They've been around 1.4% level. Pre-COVID we used to be about approximately 1.6% level. If you could give some perspective around, you know, is it a new normal or we should see that increasing and what could drive that? Yeah, those are the three questions. Thanks.

Rama Mohan Rao Amara
Managing Director and CEO, SBI Cards and Payment Services

Yes. As I said earlier, our initial idea was like a gross card issuance of minimum 300,000 per month. That was always there. Then a gradual increase in this within the kind of this category what we have, and then the capacity of the channels. Our increase was evident in the last quarter, where we increased or ramped up the gross card issuance where it crossed 1 million.

That effort will continue, despite whatever small hit we have seen in the June quarter. The effort on increasing the gross card issuance will be aided by the continuing expansion of the partnerships and even the new digital channel what we have launched, like a end-to-end digital channel outsourcing the NTB. This will also help.

Of course, the net growth is also a function of attrition. Attrition, I think we are taking a lot of strategies in terms of addressing the attrition. I think month of July or August, a couple of months because the master direction is coming into effect, that can actually have some impact on the attrition.

But I think once this impact is absorbed, then definitely, it will be like, again, the net growth will be on a growth strategy.
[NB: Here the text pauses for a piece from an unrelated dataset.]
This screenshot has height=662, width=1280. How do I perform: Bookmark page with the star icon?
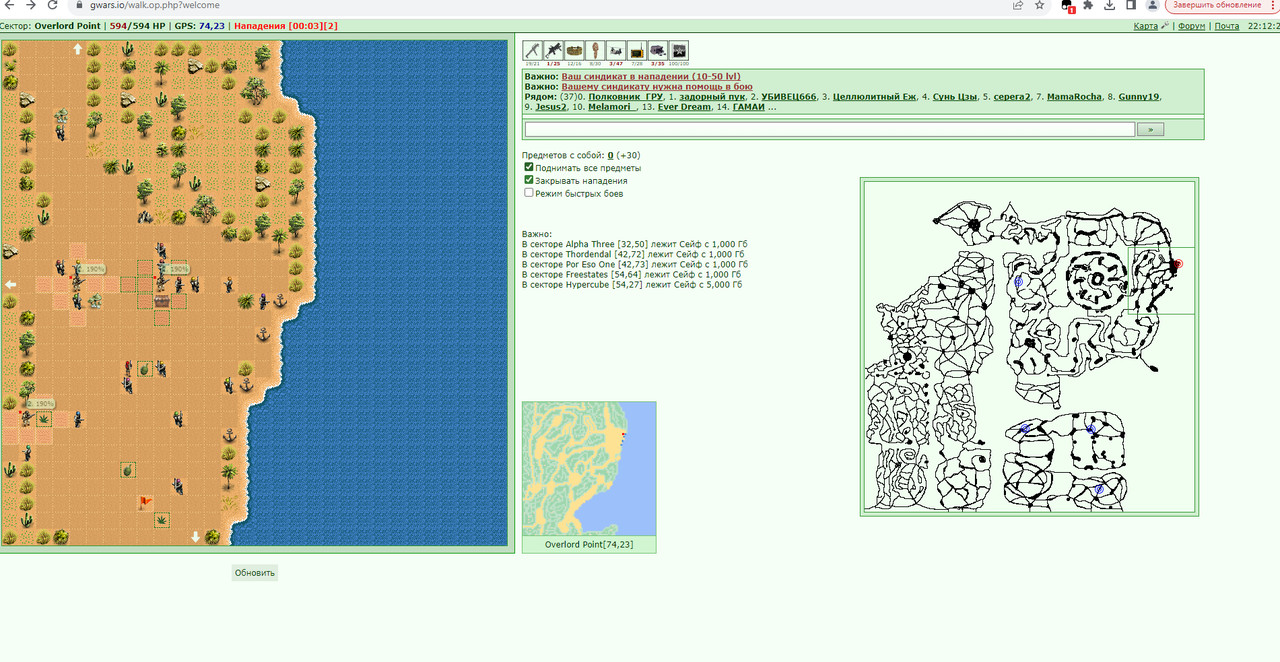tap(1040, 5)
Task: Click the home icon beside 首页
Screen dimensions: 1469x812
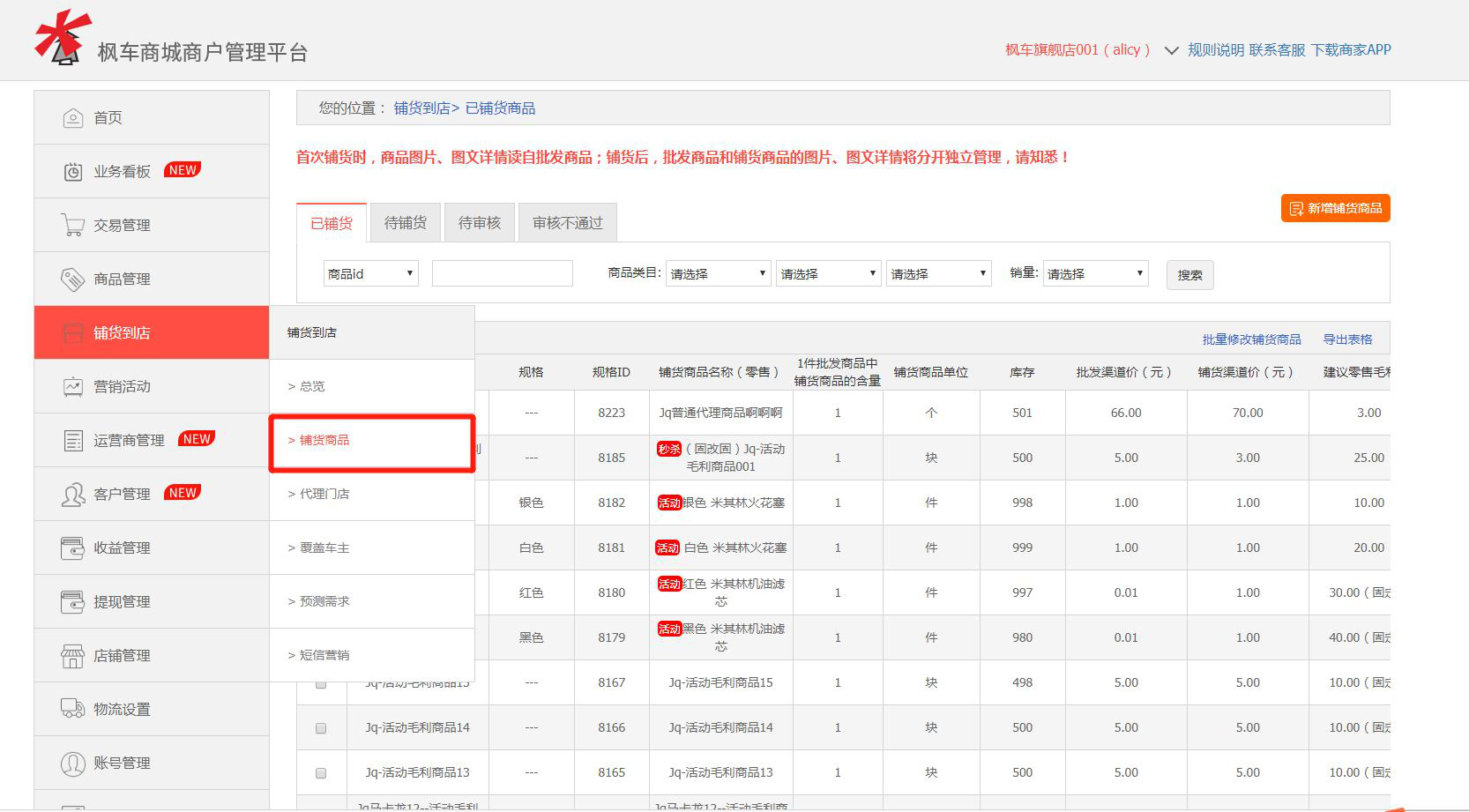Action: point(72,117)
Net growth in the card will definitely be increasing. The 300,000 net growth, it continues to be an aspiration. Definitely it will be there, and we are sure, like, upcoming quarter we will be in a better position to reach that number.

Tushar Chaudhari
Lead Research Analyst, Prabhudas Lilladher Private

In regard to revolver, what we know, Girish, can you.

Girish Budhiraja
Chief Sales and Marketing Officer, SBI Cards and Payment Services

Okay. With respect to revolver, we have seen not only an increase in the asset, but this asset has also come on account of number of customers. Fundamentals look to be in place from a percentage of asset on the revolver portfolio. We get the confidence that this is going to sustain in that sense. The other good part is that we continue to see an increase on the term book, which is now up at 35% of the overall assets. If you look at actually in the last quarter, the interest bearing asset has moved by two percentage points up to almost 61%.

We see while we continue to get more interest-bearing asset on our part and also focus on the quality of customers that we are getting in, so that our future revolve book is built accordingly. Both the things are working in tandem, so you can see them from both the data points. That was on the revolve share.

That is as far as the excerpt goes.